▶ **Goal of the exercise**
Print the data below exactly as it stands, and keep the pictures out.
[[ Input open ]]
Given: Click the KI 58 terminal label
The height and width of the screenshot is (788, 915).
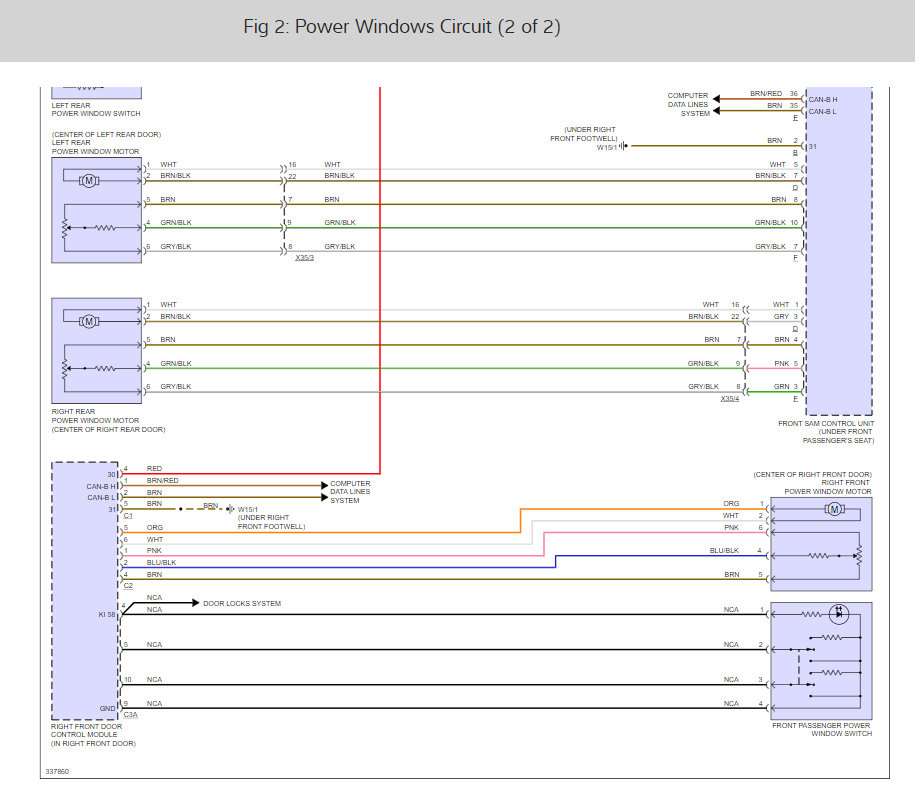Looking at the screenshot, I should click(x=107, y=613).
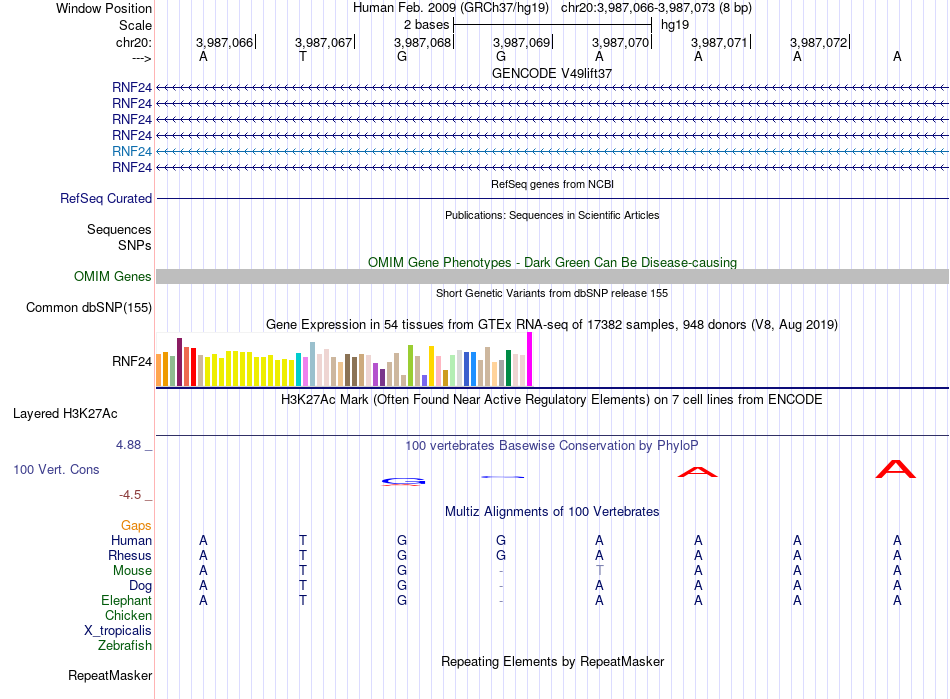Viewport: 950px width, 699px height.
Task: Click the orange Gaps label
Action: [x=136, y=526]
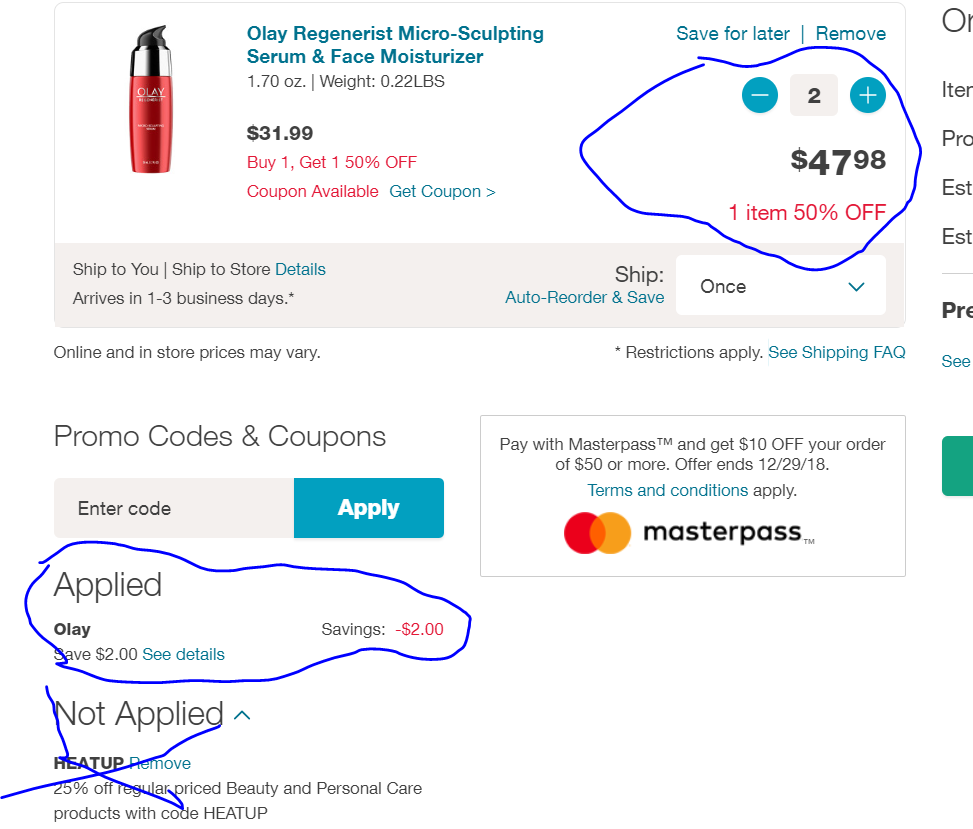Focus the quantity field showing 2

(814, 96)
[[ Input closed ]]
▶ **Response to this task**
Given: Click the KI 58 terminal label
The height and width of the screenshot is (788, 915).
Looking at the screenshot, I should click(x=107, y=613).
Viewport: 950px width, 699px height.
Task: Click the orange Gaps label
Action: [x=136, y=526]
Focus the quantity field showing 2

(814, 96)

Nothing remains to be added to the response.